Between Effort and Result: Gauging the Activities of Environmental Interest Groups on U.S. Foreign Policy, A Case Study of the NRDC

Neena Sethi

Abstract


This paper discusses the influence of environmental interest groups on U.S. foreign policy behavior. Environmental interest groups have long been pushing for state-level responses to transnational environmental problems such as climate change and changes to the marine environment. The nature of contemporary environmental problems is forcing states to act both independently and in collaboration with other state and non-state actors. In the U.S. the prominent environmental interest group, the National Resources Defense Council (NRDC), has become a strong voice for environmental issues. Since their inception in 1970, the NRDC boasts several victories, including the passing of U.S. Public Law 99-500, October 18, 1996 requiring the U.S. government to set up an early warning system to prevent federal funding of environmentally harmful multilateral bank projects overseas. My objective is to understand if the activities of the NRDC successfully influence U.S. foreign policy behavior. I identified five case studies from the 2011 NRDC Annual Report and from the NRDC website by applying several filters. I then constructed a timeline and collected information that indicated U.S. foreign policy behavior including press releases, presidential memorandums, directives, congressional hearings, legislation and participation in conventions and treaties. Using a methodology inspired by Porter and Gareth (1996) to categorize my results, I conclude that the NRDC does not consistently influence the U.S. to act as a lead state in solving transnational environmental problems.
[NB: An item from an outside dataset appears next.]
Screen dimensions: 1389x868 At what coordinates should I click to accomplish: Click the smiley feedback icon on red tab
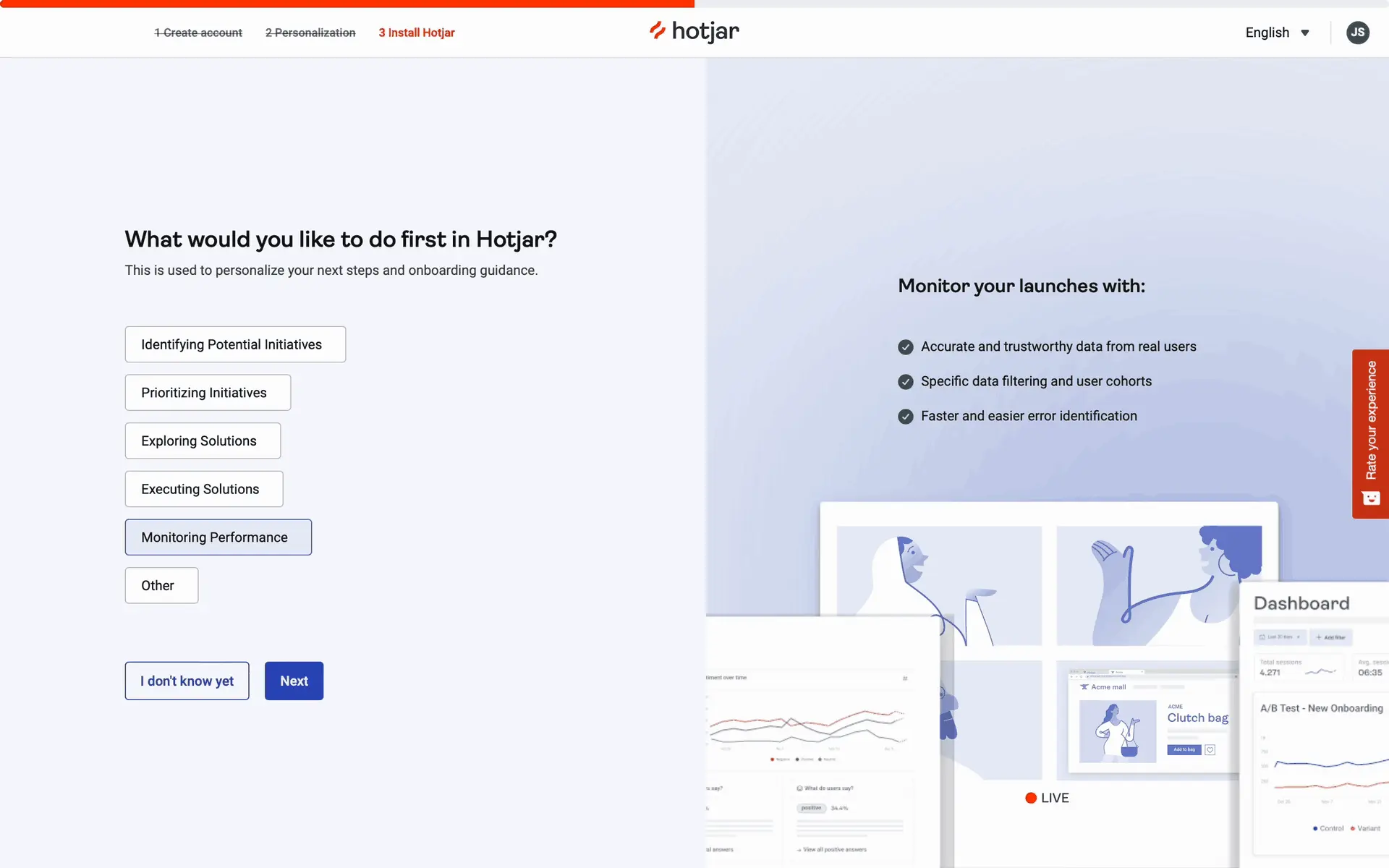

Cet essai explore l’influence des groupes d’intérêts environnementaux sur le fonctionnement de la politique étrangère américaine. Les groupes d’intérêts environnementaux ont longtemps lutté pour obtenir des réponses de l’État quant aux problèmes environnementaux transnationaux comme le changement climatique et les changements dans les milieux marins. La nature des problèmes environnementaux contemporains oblige les états à agir indépendamment et en collaborations avec des acteurs étatiques et non-étatiques. Dans les États-Unis, le notable groupe d’intérêts environnementaux National Resources Defense Council (NRDC ; “Le conseil national de la défense des ressources”) est devenu une voix puissante pour les questions environnementales. Depuis sa création en 1970, le NRDC compte plusieurs victoires, y compris l’adoption de la loi publique américaine 99-500 le 18 octobre 1996. Cette loi exige que le gouvernement mette en place un système d’alerte précoce afin de prévenir le financement fédéral de projets de banques multilatérales outre-mer préjudiciables à l’environnement. L’objectif de cet essai est de déterminer le degré d’efficacité des activités du NRDC à influencer le comportement de la politique étrangère américaine. J’ai identifié cinq études de cas du rapport annuel de 2011 du NRDC et du site internet du groupe en appliquant plusieurs filtres et j’ai ensuite bâti une chronologie et collecté de l’information qui indiquait le comportement de la politique étrangère (incluant des communiqués de presse, des mémorandums présidentiels, des directives, des auditions du Congrès, des législations et la participation aux conventions et aux traités). En utilisant une méthodologie inspirée de Porter et Gareth (1996) pour catégoriser mes résultats, j’ai conclu que le NRDC ne réussit pas à influencer le fonctionnement de la politique étrangère des États-Unis de façon cohérente, ou de manière à supporter l’idée que les États-Unis devrait devenir le leader en matière de solutions aux problèmes environnementaux transnationaux.